Антиквариат, значит. Что ж, неплохо, совсем неплохо. Сейчас они осознают свою ошибку и меня выпустят. К антиквариату я никогда не имел никакого отношения.
— Вот как? — Я опечаленно покачал головой — с моей стороны это было сплошное притворство: рад я был, что так все повернулось, несказанно рад. Всю ночь думал о Генкином неожиданном самоубийстве и своей причастности к его смерти. Почему он решил именно так застрелиться, почему именно на моих глазах? Я никогда не писал его портрет — мне бы и в голову не пришло изображать Гамазинского. Следовательно, я не виноват, просто подвернулся под руку, а без зрителей Генка даже умереть не мог? Да, все так, но это только с одной стороны, а с другой… Он тоже как-то связан с картиной, с моими «Шестью мертвецами». По телефону он мне сказал, что знает всю подоплеку написания картины, а потом взял и застрелился. А я… А я, вместо того чтобы испугаться, вместо того чтобы скорбеть, оплакивать смерть, пусть не друга, но все же хорошо знакомого мне человека, принялся запоминать его позу, его выражение лица. Да я зарисовать его хотел, и зарисовал бы, если бы совсем совесть утратил и воспользовался карандашом мертвого… А тут вдруг выходит, что я ни при чем и никакого самоубийства не было.

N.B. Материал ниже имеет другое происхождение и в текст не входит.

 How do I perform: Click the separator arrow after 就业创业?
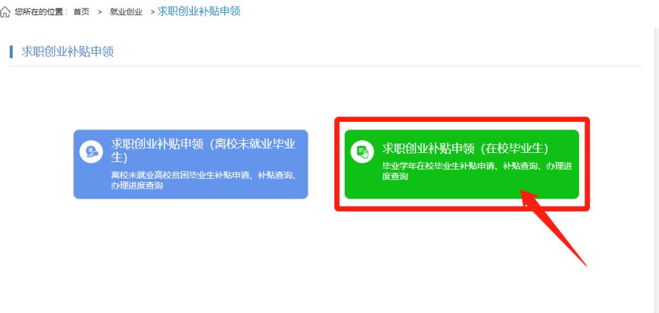(153, 12)
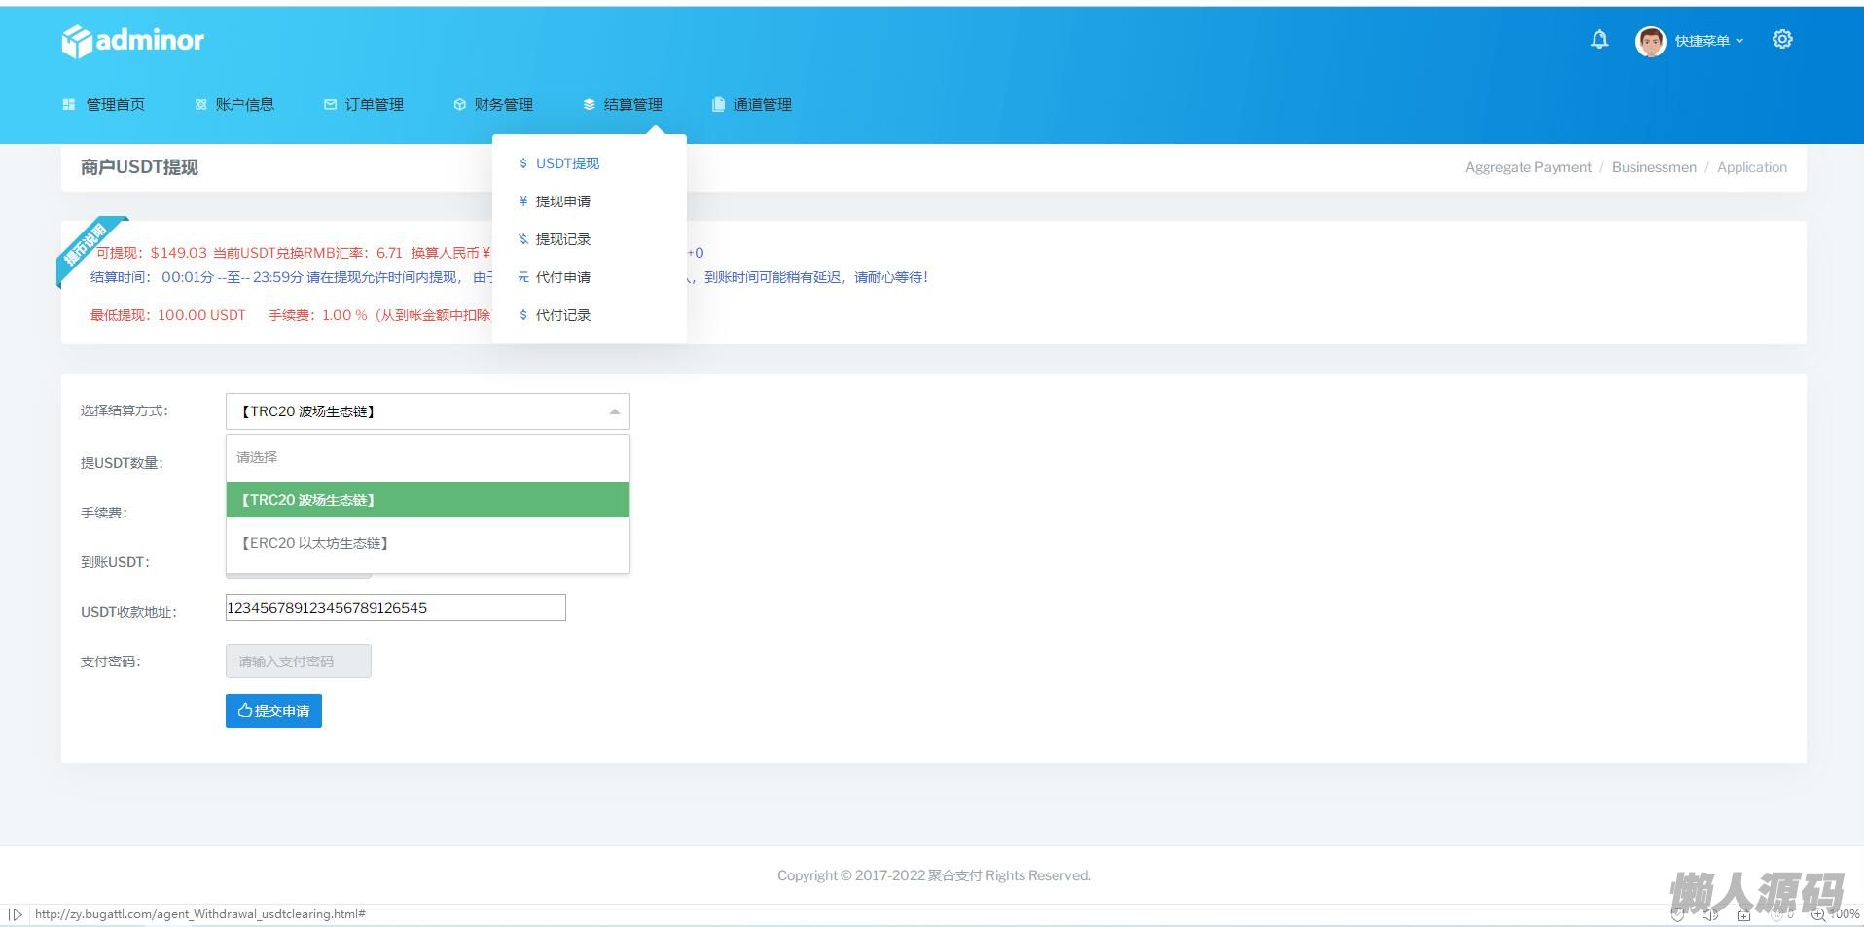Click the notification bell icon

coord(1598,40)
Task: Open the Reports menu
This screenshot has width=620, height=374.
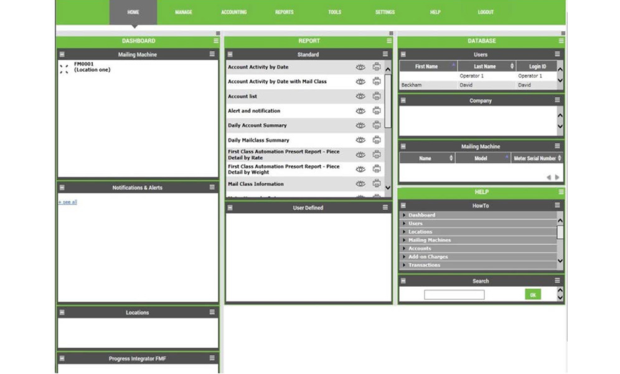Action: click(284, 12)
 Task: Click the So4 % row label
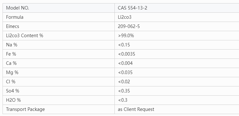(13, 91)
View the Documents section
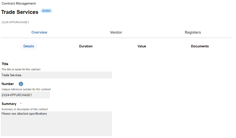The width and height of the screenshot is (236, 138). tap(200, 46)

— Вот такие дела, — вздохнул следователь.
Я ждал, что он сейчас извинится за ошибку милиции, протянет мне пропуск и отпустит, но он сказал совсем другое:
— Мы вас переведем в отдельную камеру, — причем таким тоном, словно я некий почетный гость во второразрядной гостинице, по ошибке попавший в общий номер.
— То есть как это в отдельную камеру? — возмутился я. — Почему?
— Вы хотите сидеть в общей?
— Я вообще сидеть не хочу. И не понимаю, почему вы меня еще задерживаете, когда ошибка налицо. Я непричастен к убийству Гамазинского.
— Ну, причастны не причастны — это еще доказать нужно. Кажется, вы были в плохих отношениях с убитым?
— Не то что в плохих… Да, мы поссорились, это было давно, год назад, но… Во-первых, это была обычная ссора…
— Обычная? То есть вы часто ссорились?
— Нет, я не в том смысле. Просто за такое не убивают. И потом, вы же сами сказали: антиквариат, конкуренты. Я с антиквариатом никогда не имел дела.
— Мы это проверяем.
— И долго будете проверять? Поймите, я ни при чем. Я не стрелял в Гамазинского.
— То, что лично вы не стреляли, это очевидно, но…
— Вы полагаете, что я нанял киллера и явился к Гамазинскому в гости, ровно в тот самый момент, когда… Да если бы я нанял стрелка, наоборот, постарался бы обеспечить себе алиби: пошел бы на какую-нибудь выставку или еще куда, где побольше народу.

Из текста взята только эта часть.